Title Image

Carlos Delgado. Amarillo. Texas. 2011

Texto catálogo “Rorschach Heads”. Amarillo Museum of Art (AMoA). Amarillo, Texas Mayo 2011.


RORSCHACH HEADS

Carlos Delgado

 

The exhibition “CIRIA. RORSCHACH HEADS” brings together a selection of paintings from the artist José Manuel Ciria over the last two years. This period of time coincides with the creation of his Rorschach Heads III series which is part of his North American cycle, beginning in 2005 when he moved from Madrid to New York.

The “Automatic Deconstructive Abstraction (ADA)” theoretical model created by the artist in the 90s, which is highly formalized and organized into five conceptual fields, has been the prevailing interpretive framework used by critics for addressing Ciria’s abstract work. The quantitative enrichment of the pictorial variables unfolding in Ciria’s production since late 2005 converges with the ADA concept in several significant ways. On one hand, is the importance of varying degrees of figuration in the image, which is directly tied to the structural position of drawing, Secondly, the possibilities of color are multiplied at the same time as its function as a representative register is questioned.

It should be pointed out that this iconic and chromatic invasion has a counterpoised binary logic. The hieratic bodies of the Post-Suprematist (Post-Supremática) series (2005-2006) led to the free, evasive, mutant and formally differentiated forms of the La Guardia Place series (2006-2008). In contrast to achieving meaning like an open rift, the work that came afterwards tended towards the linear condensation of the recurring purified and straightforward oval design in the Schandenmaske series (2008). Perhaps as a purely semantic response to the mask-module, in these later pieces the artist broadened his chromatic range, accelerated his flowing rhythm over the support and sought to heighten color through dissonant contrasts. Fractured iconography and intense chromophilia, two codes that were incompatible in previous projects, only reconcile themselves in the painter’s following series where the experimental modular root gives way to an iconographic freedom that does not fit any authoritarian order. I am referring to the Doodles (2009) series in which Ciria invents a new kind of figure similar to the idea of children’s stickmen, which he had already partially developed in the Appelian Diversions (Divertimentos Appeleanos) of 2006, and that are an energetic mix of the Cobra temperature with the naiveté of Miró materialized into stridently colored petrified feeling rag dolls with frizzy hair and distended features.
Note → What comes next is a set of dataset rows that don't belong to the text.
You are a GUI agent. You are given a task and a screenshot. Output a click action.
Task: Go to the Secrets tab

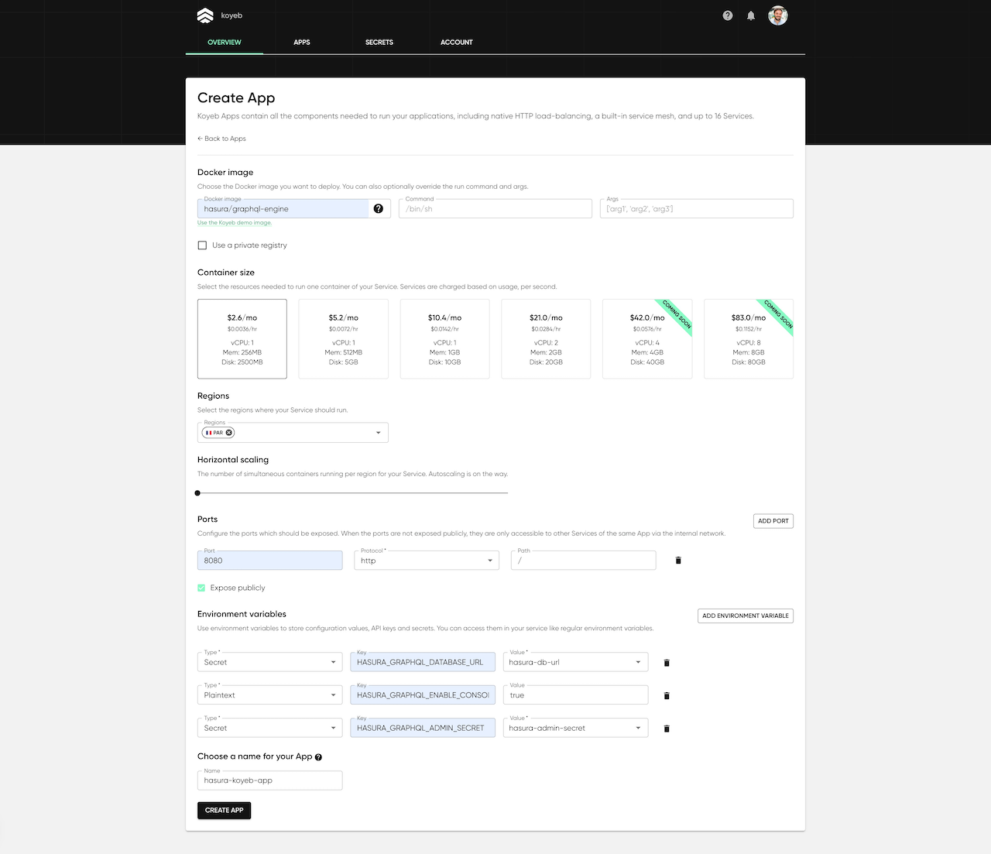coord(379,42)
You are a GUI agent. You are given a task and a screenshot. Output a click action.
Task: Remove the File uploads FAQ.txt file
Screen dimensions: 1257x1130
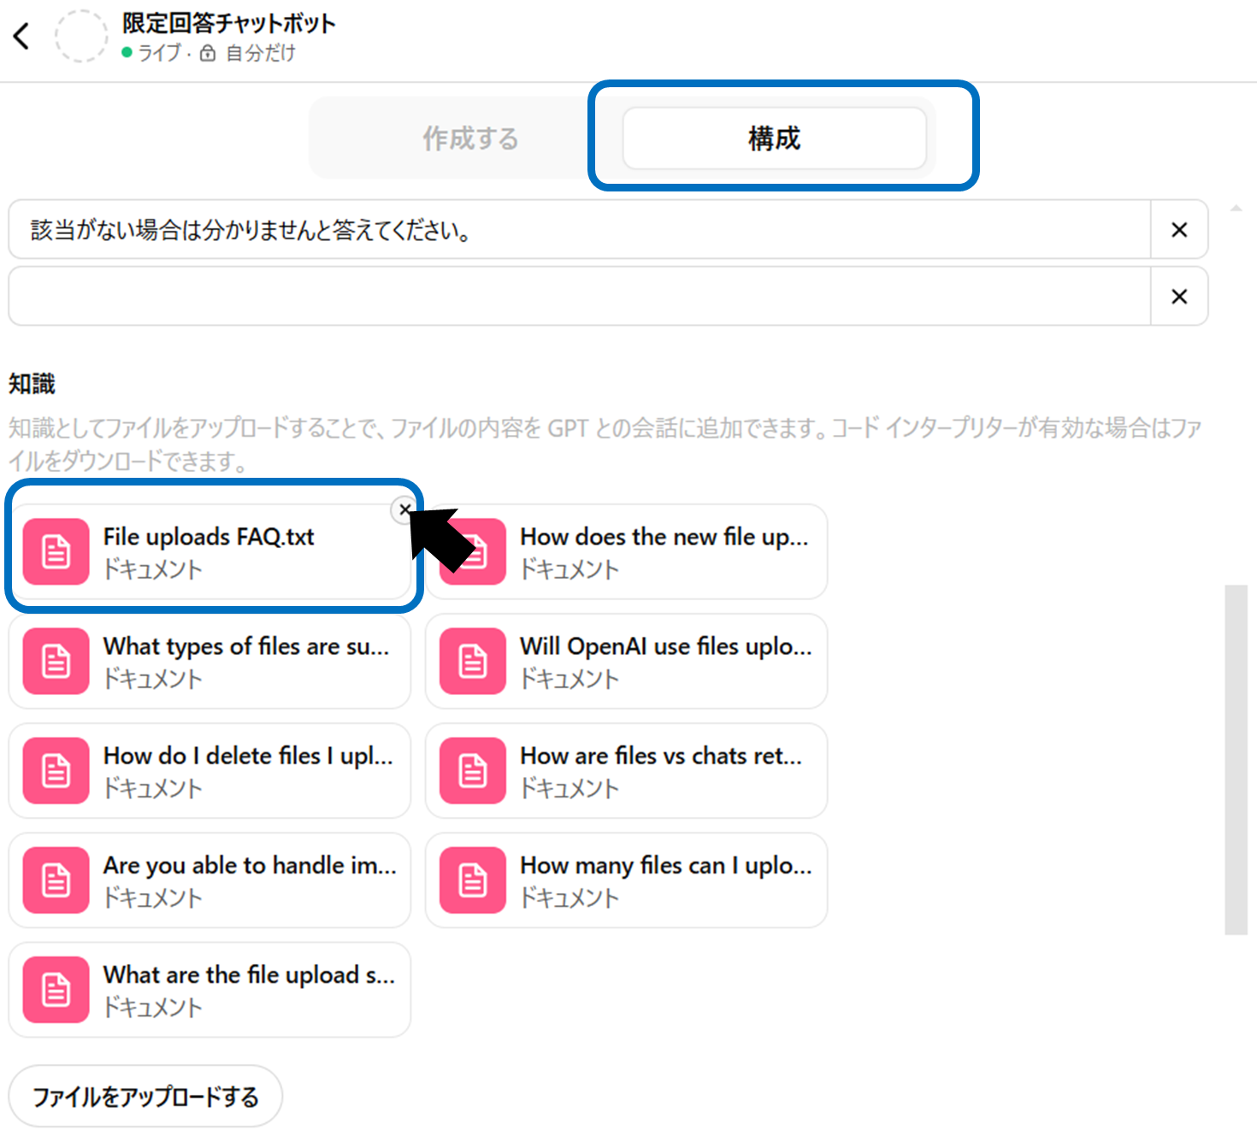404,509
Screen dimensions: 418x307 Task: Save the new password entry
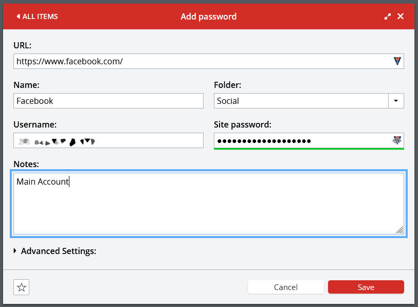click(x=366, y=287)
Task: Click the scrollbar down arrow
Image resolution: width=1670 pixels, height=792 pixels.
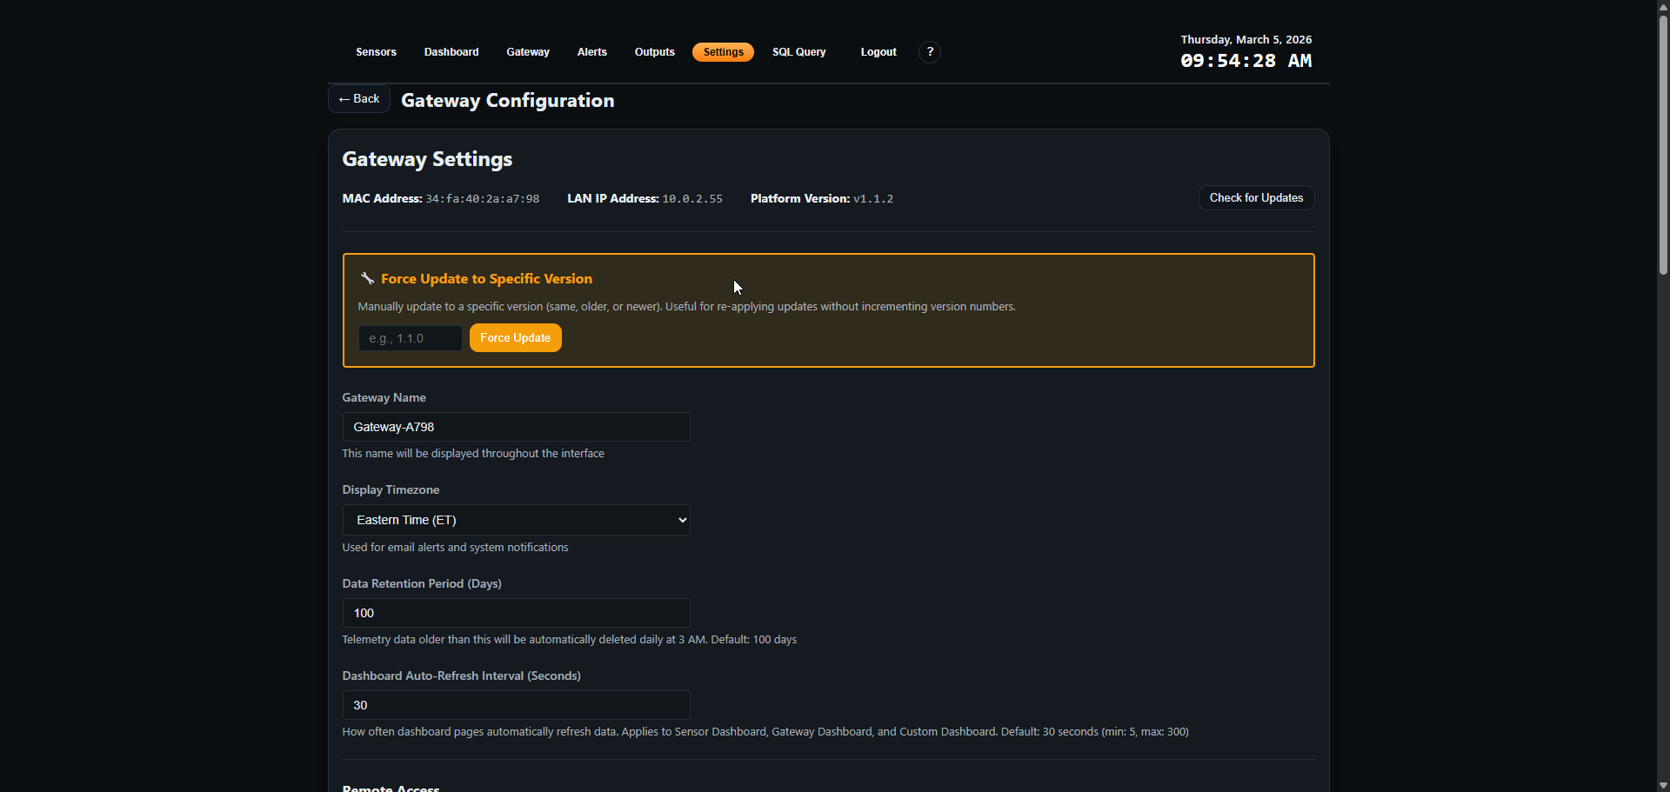Action: click(x=1663, y=785)
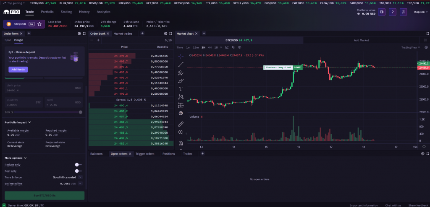Select the trend line drawing tool
Viewport: 430px width, 207px height.
pyautogui.click(x=181, y=65)
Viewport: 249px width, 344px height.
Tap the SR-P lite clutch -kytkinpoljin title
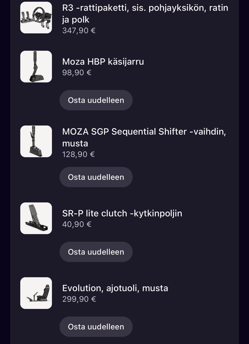[x=122, y=213]
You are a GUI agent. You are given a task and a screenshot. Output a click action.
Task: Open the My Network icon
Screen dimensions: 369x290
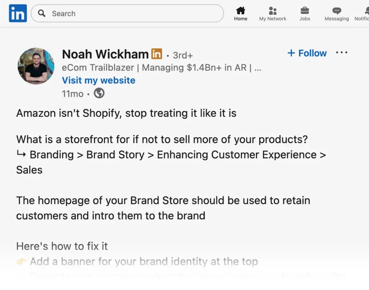pos(273,10)
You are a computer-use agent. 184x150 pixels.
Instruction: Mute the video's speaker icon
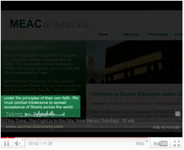click(x=17, y=144)
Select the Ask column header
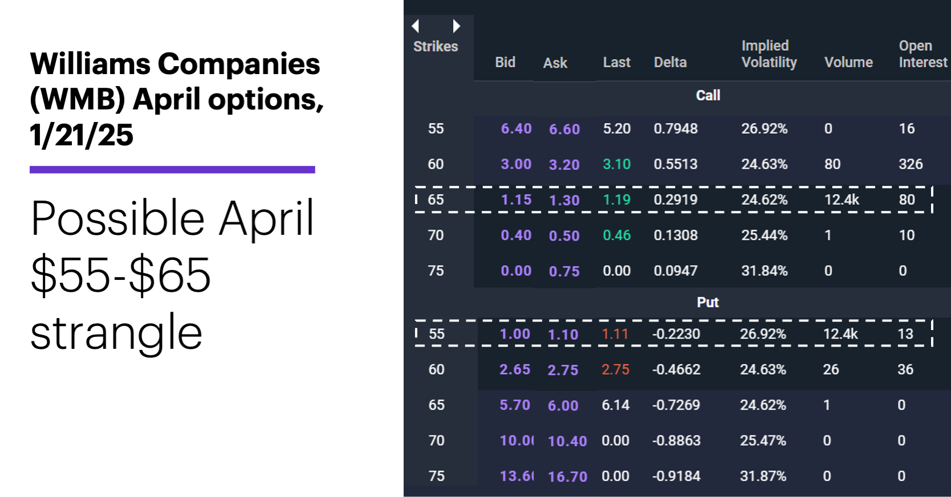951x497 pixels. (x=555, y=63)
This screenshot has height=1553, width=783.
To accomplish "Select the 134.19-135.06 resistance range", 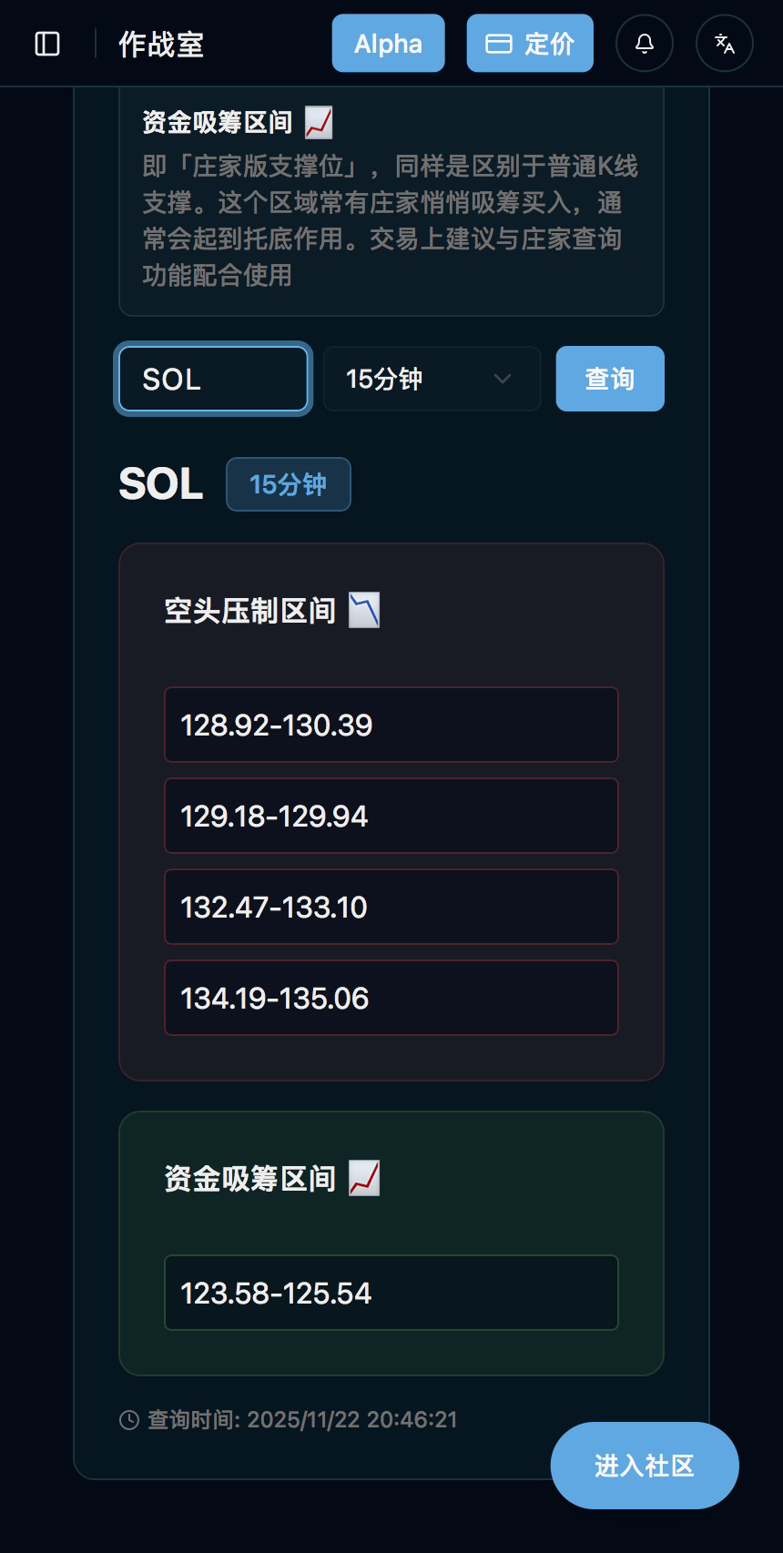I will [x=391, y=998].
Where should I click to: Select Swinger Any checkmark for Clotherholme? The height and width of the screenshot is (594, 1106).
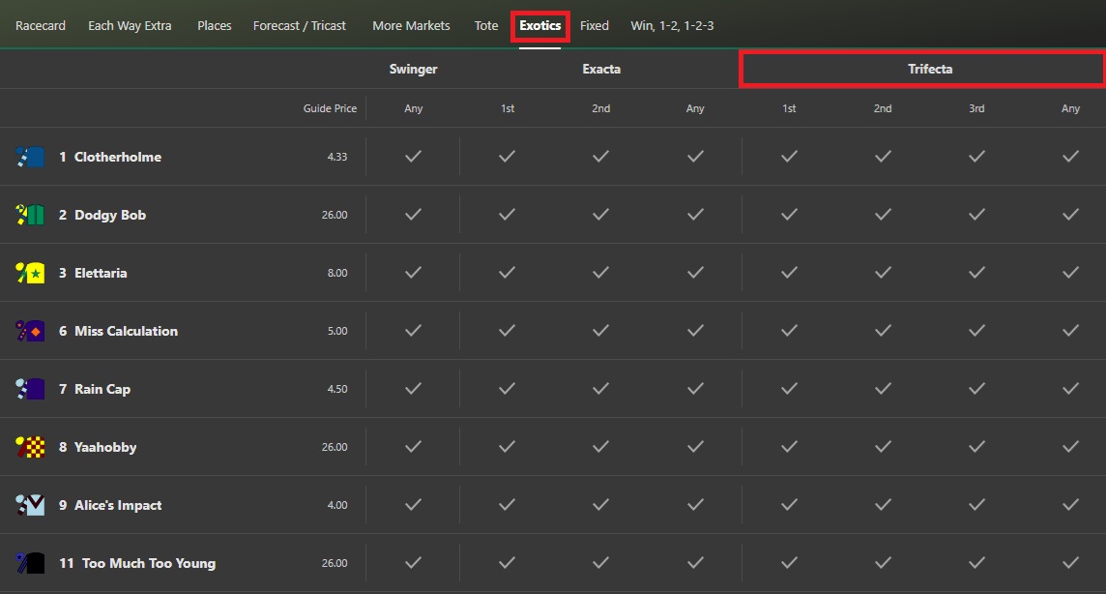pos(413,156)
Over the last two years, Ciria has pursued two different conceptual and formal projects in parallel. On one hand, there are the paintings that make up the Abstract Memory (Memoria abstracta) series that illustrate the new levels the artist achieves in his examination of the potential links between gesture and structure. In contrast to the broken staining of Masks of the gaze (Máscaras de la mirada), where the resistance between water and acid eroded the morphology, Ciria is now using flat stains of color that engage in a violent dialogue with the black. The syntax this produces possesses a frenzied internal energy that seems to be struggling to free itself from the strict geometric compartmentalization that structures its rhythm over the surface.

In parallel to this wholly abstract series, the artist explores a highly unique figurative concept through the series that is the focus of the present exhibition: Rorschach Heads III. In his most recent series, Ciria has opted for painting that is wholly figurative apparently free from any abstraction that would hinder a referential reading, yet which is by no means naturalistic. The most recent series consists of larger-than-life faces that become battlefields with counterpoints of light and chromatic distortions; highly charged close-ups that draw the viewer into a raw dialogue with the viewer. They are, nevertheless, still portraits with no conceptual divisions or formal exploration other than what comes out of the desire to make painting a compelling visual event. This bold aesthetic strategy -distanced from the aloofness of some of his riskier more conceptual work- allows us to connect with the one who looks in a direct way through the use of our senses.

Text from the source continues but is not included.